This morning, my nine-month-old son knocked over a pile of unwrapped videogames stacked at the edge of my entertainment center. Actually, his hand brushed against them while I danced around the living room with him in my arms. We were listening to Squeeze records, and Pulling Mussels (From a Shell) was on. It is our favorite. My first instinct was to curse under my breath, but I was out of it. Dancing like an idiot is taxing enough when you are not lugging 20 pounds of giggling baby around the room with you. So instead, I just smiled. Or, rather, I continued smiling. Lately, if the timing’s right, I sometimes find it tough to stop. And that’s a good thing, right?
It’s 6:00 a.m., and I’ve been awake for an hour, which is ridiculous. At this time last year, I was still following my pre-baby pattern. Play videogames (sometimes for work, sometimes not) late into the night, fall into bed whenever the feeling struck me, and roll out again at an hour that would allow me to magically appear in the office before my employees. It the world of videogame journalism, that was not hard to do. To most of my coworkers, 10:00 a.m. was the most civilized time morning had to offer, and they grudgingly accepted it as the work day’s starting point, like foreigners ordering in a questionable restaurant.
Back then, the thought of stacking a bunch of un-played games in the corner of my house would have been unthinkable. I should at least open them, right? Throw them in and try them out? When I was writing about games for a living, I had a five-minute rule. Fire up a game, sit back, and start playing. If it didn’t grab my attention in five minutes, I quit and grabbed something else. But these days, I don’t even have time to indulge the five-minute rule.
Let me tell you something about babies. They don’t sleep as much as you might think. For the first week or so, they lull you into a false sense of security, dozing most of the day and night, waking only to blink and eat. I remember sitting on the couch in the afternoon during my paternity leave, the shades in my California apartment drawn tight so my newest family member could doze in the cradle beside me. I played Might & Magic: Clash of Heroes HD for hours on end, thrilled that fatherhood hadn’t hampered my gaming life. If anything, it had improved it. The company that paid me to play games had generously given me a few weeks off to adjust to life with baby. And I was spending a remarkable amount of that time playing games. Suckers!
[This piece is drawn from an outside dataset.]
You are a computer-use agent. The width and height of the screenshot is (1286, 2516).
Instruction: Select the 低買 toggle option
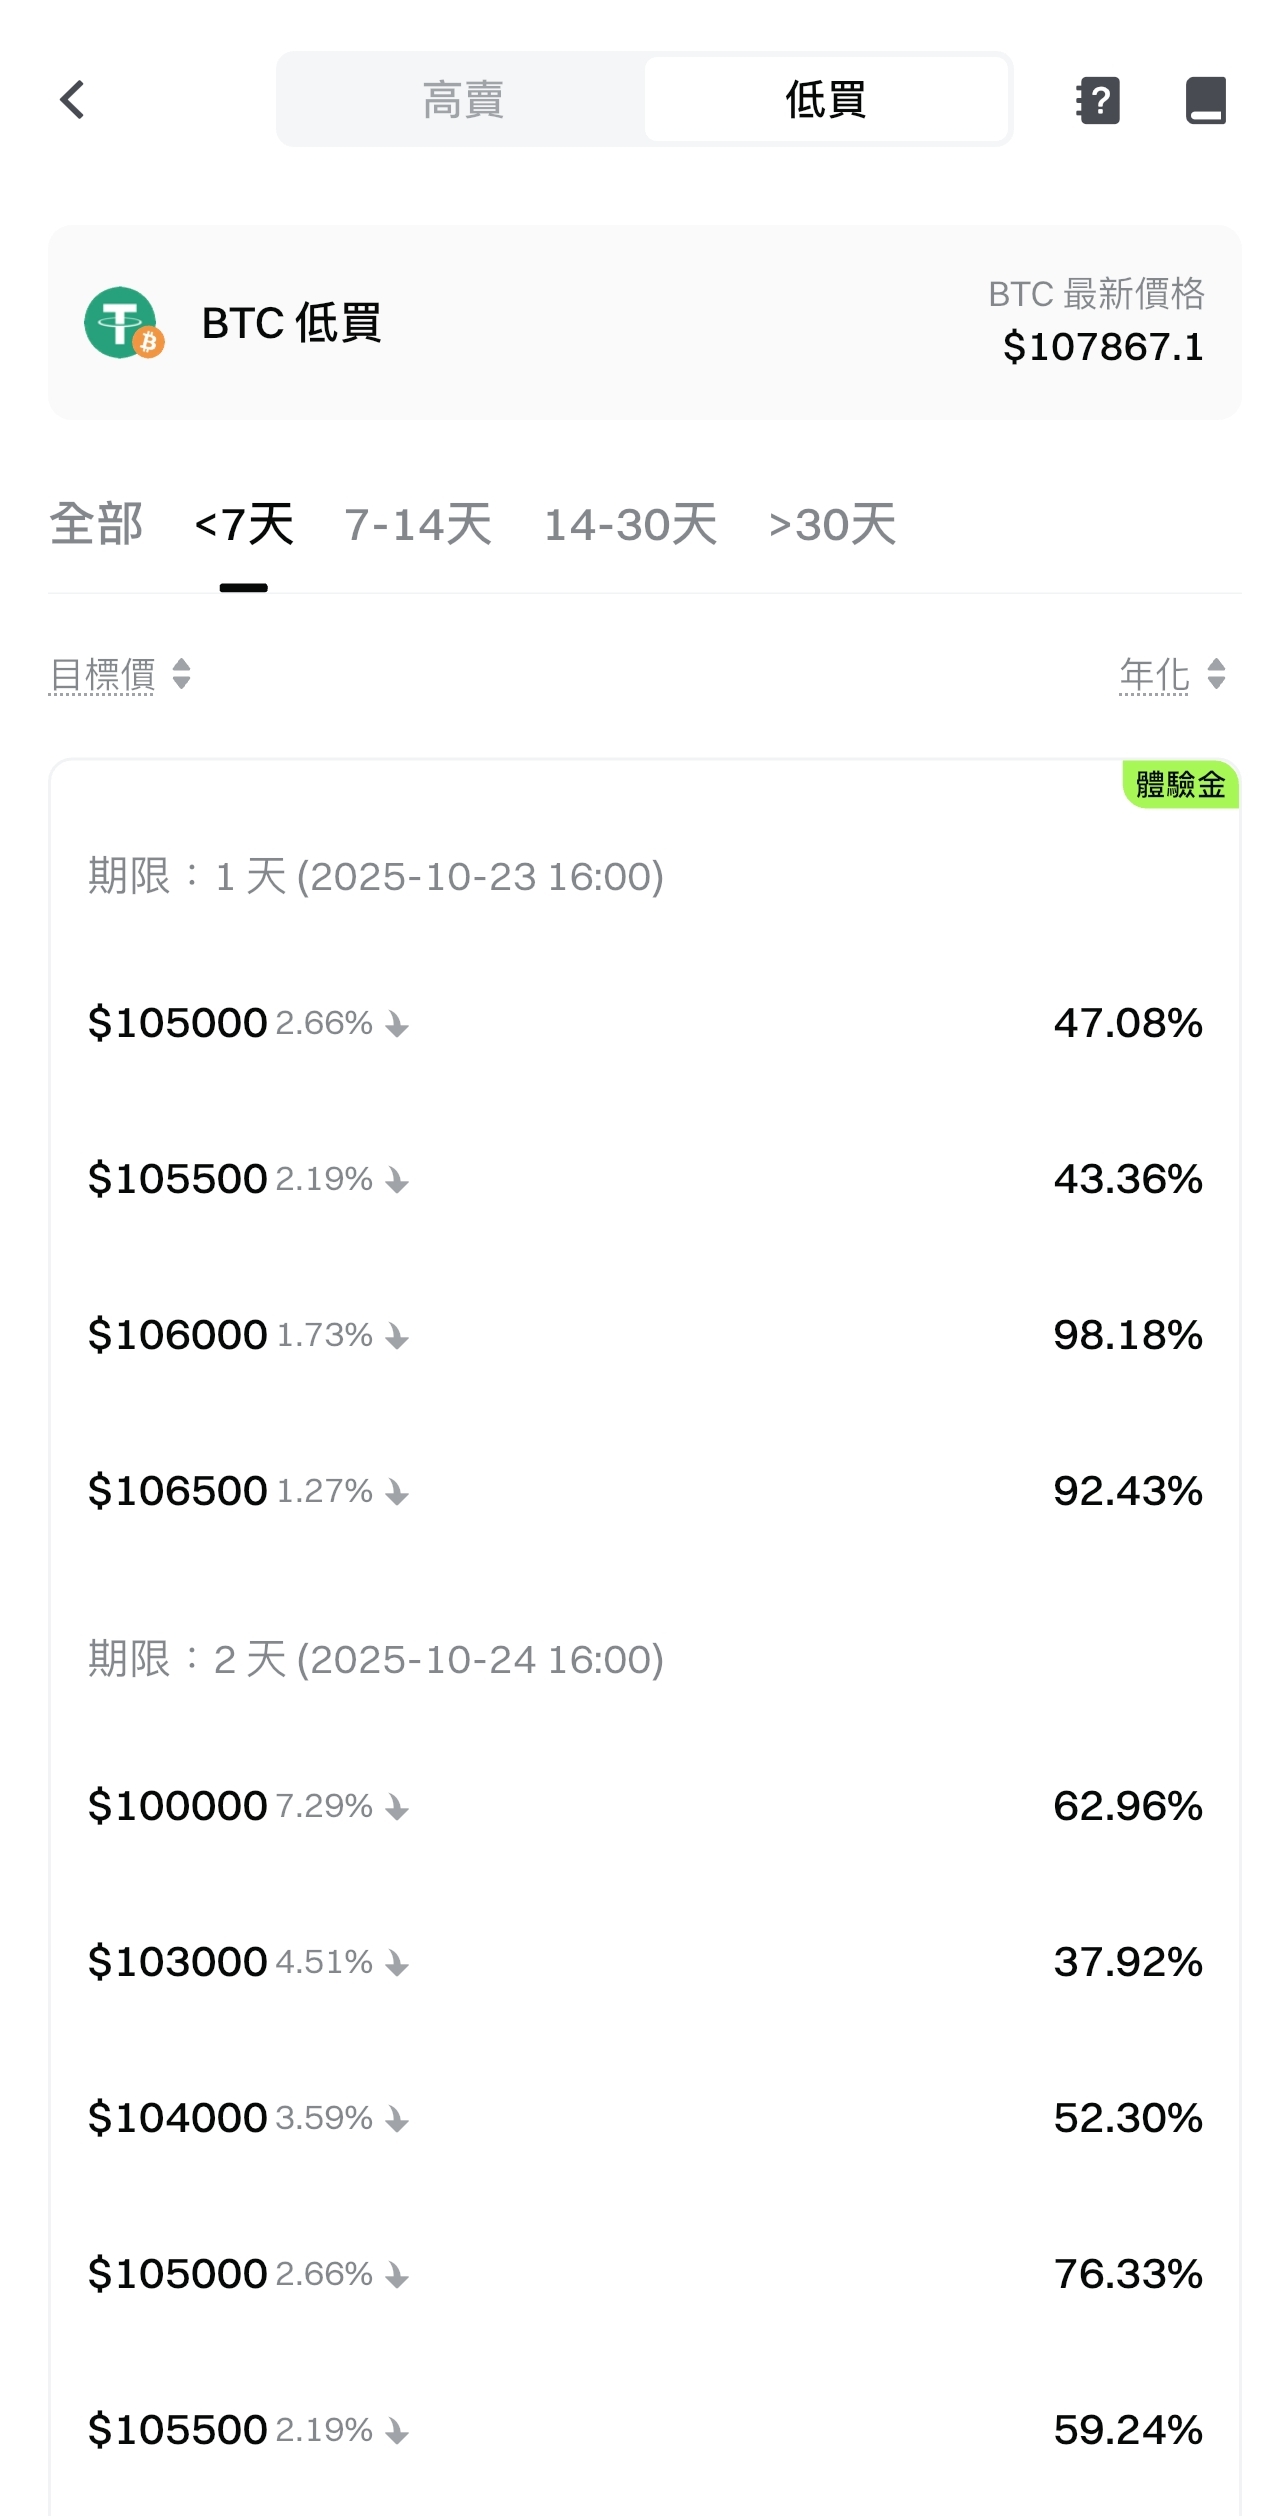[826, 100]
But, like a demonic antagonist in a videogame, a newborn baby soon wakes from its slumber to bathe the land in blood and fire. The townspeople knew all along that the beast’s sleep was a tenuous illusion. But they chose to ignore it. They went about their lives, one eye always on the cave at the top of the mountain, ears pricked for the slightest sound of rumbling.
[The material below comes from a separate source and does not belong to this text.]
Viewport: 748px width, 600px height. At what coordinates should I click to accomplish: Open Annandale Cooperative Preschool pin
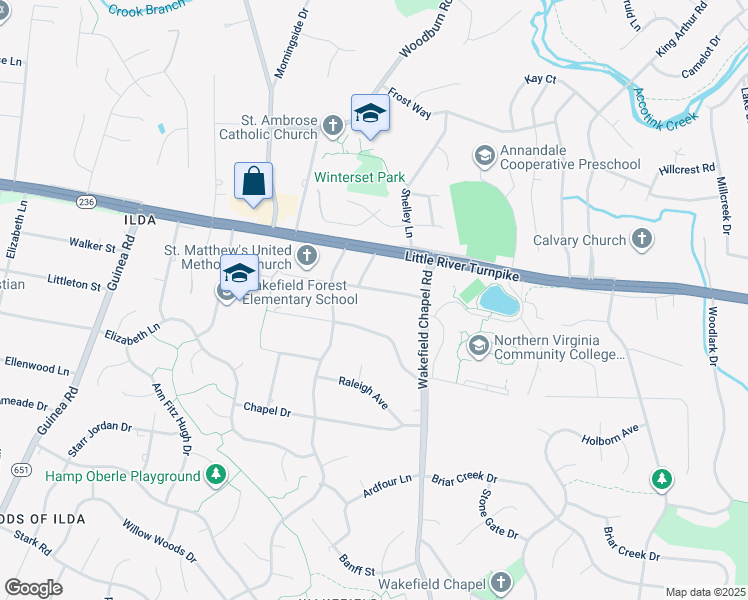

Parents do this too. “Maybe our baby will be different,” they tell each other. “Maybe he will sleep through the night from the beginning.” But they know. Deep down, they know. Soon my son was doing what normal infants do: sleeping for a few hours, waking up to eat, sleeping a bit more, waking up to be active, sleeping a bit more. At first, it’s a shock to the parent’s system. Living your life in two-hour intervals forces you to view the world differently. “What should I do tonight?” becomes: “In about an hour, I will have two hours to myself, at best. I have seven hours worth of things to do, including personal grooming, banking, home repair, family communication, eating, entertaining myself and sleeping.” By the time you finish that thought, your body has succumbed to the latter.
It gets better. So goes the mantra of the Kindly Parental Stranger. They’re everywhere, these people. Shopping malls, grocery stores, parks, restaurants. They sense the plight of the new parent like a Scientologist can sniff out a vulnerable actor. When my son started waking up at all hours of the night to recreationally scream and poop, I would take long walks with him during the day, mainly to get out of the house, which had begun to smell like a combination of Wal-Mart and the Humane Society. On my walks, they would always find me. At the time, it annoyed me. Am I really doing such a horrible job at as a new dad that this middle-aged women needs to stop me, lay a blinged-out hand on my shoulder and reassure me that “it gets better?”